Mayat Wanita Tanpa Celana Dalam Hanyut di Sungai Kediri

Selasa, 14 Mei 2013 | 18:58 WIB

KEDIRI, KOMPAS.com - Sesosok mayat perempuan terhanyut di sungai Kresek yang mengalir di Kelurahan Banjaran, Kota Kediri, Jawa Timur, Selasa (14/5/2013) sore. Warga kemudian bergotong-royong mengangkatnya.

Proses pengangkatannya tidak mudah. Selain karena lokasi sungai yang terhimpit bangunan, arus sungai juga sedang deras karena wilayah bagian hulu baru saja diguyur hujan. Permukaan air sungai yang lebih rendah dari bangunan sekitarnya juga menjadi kendala.

"Lumayan susah ngangkatnya. Kami berlima masuk sungai dan langsung menangkap mayatnya agar tidak hanyut lagi, lalu dibawa ke atas," kata Suparman, seorang warga yang menolong jenazah saat ditemui di lokasi penemuan.

Mayat yang hanyut dalam keadaan tertelungkup itu hanya mengenakan daster warna kelabu dengan motif bunga, pakaian dalam berupa bra warna cokelat, namun tanpa celana dalam. Tidak ditemukan petunjuk berupa identitas maupun perhiasan yang menempel di tubuhnya.

"Kayaknya dia bukan warga sini," kata Suparman.

Menurutnya, wanita itu berusia sekitar 30 tahun, tinggi badan 155 centimeter, kulit kuning, badan agak gemuk, rambut semi keriting terurai sepinggang, dan hidung pesek.
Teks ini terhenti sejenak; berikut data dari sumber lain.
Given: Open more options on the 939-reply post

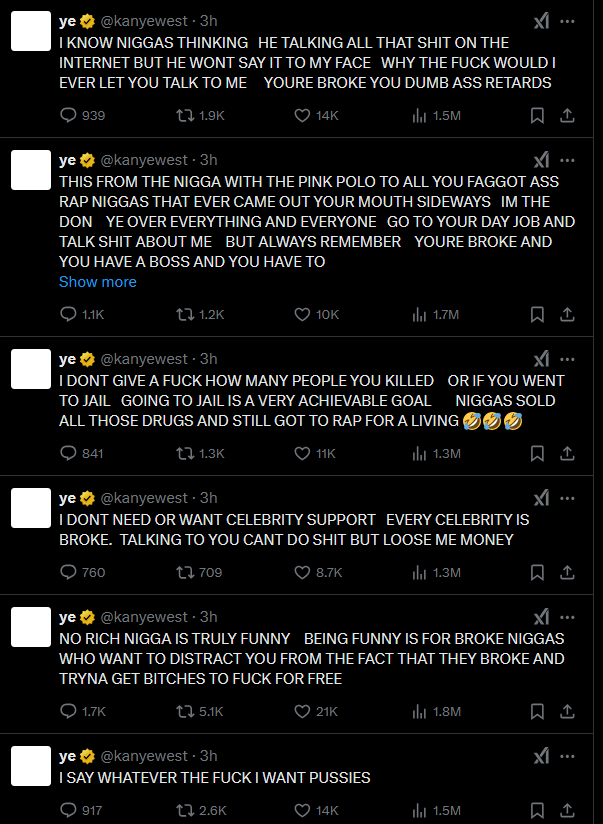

Diduga wanita itu diduga baru meninggal dua jam yang lalu. Hal itu terlihat masih adanya darah segar yang mengalir dari luka di bagian wajahnya. Kondisi jasadnya juga masih lemas.
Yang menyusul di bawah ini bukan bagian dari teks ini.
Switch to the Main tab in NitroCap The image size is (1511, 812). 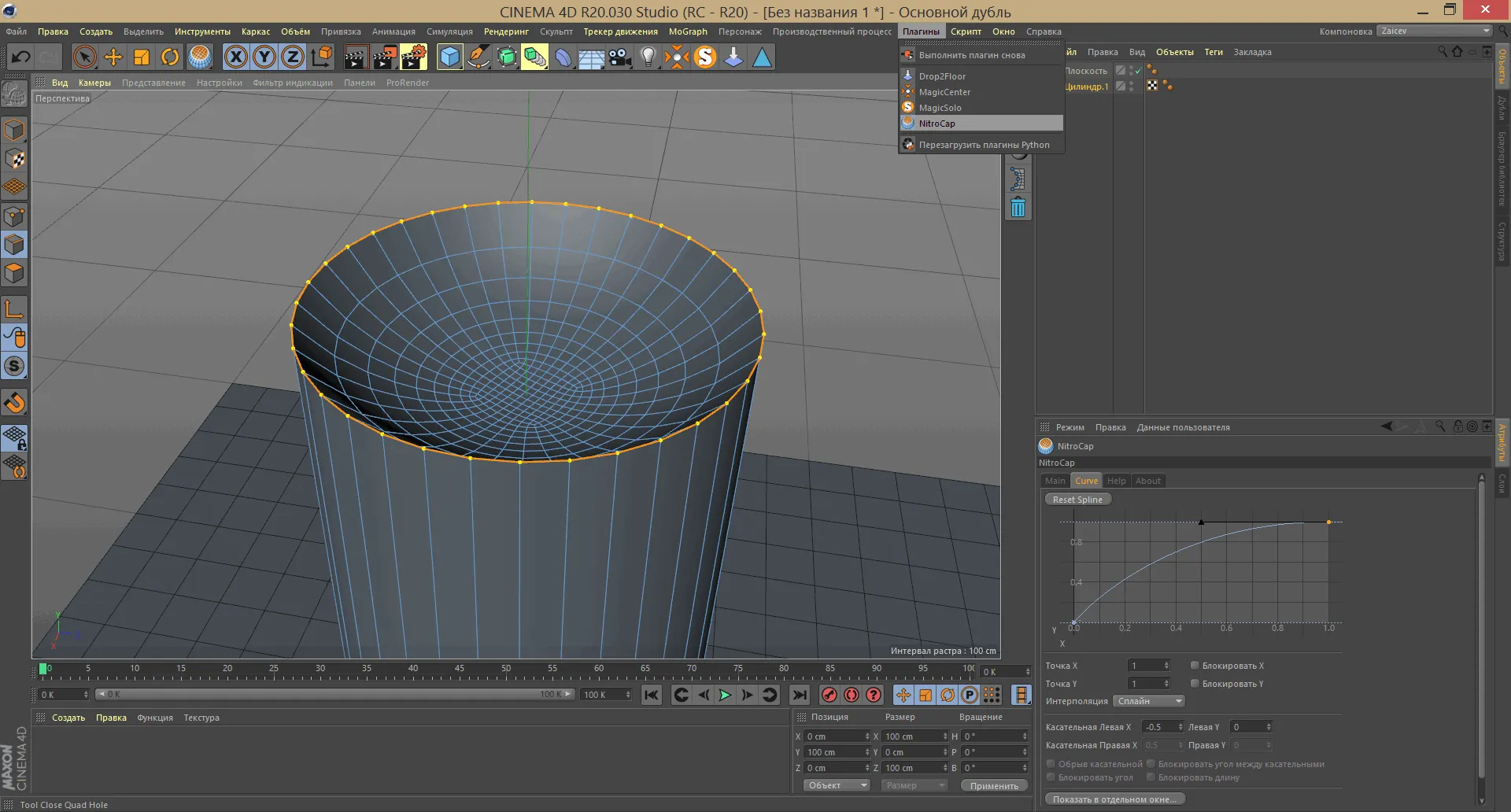point(1055,481)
"Dugaan sementara, luka itu terjadi karena benturan dengan bebatuan yang ada di sungai," kata Kepala Unit Reskrim Polsek Kediri Kota AKP Sucipto yang datang ke lokasi kejadian.

Tim identifikasi dari polres setempat diturunkan untuk memeriksa jenazah. Seusai diperiksa, jenazah kemudian dibawa ke RS Bhayangkara untuk dilakukan otopsi guna menguak penyebab pasti kematiannya.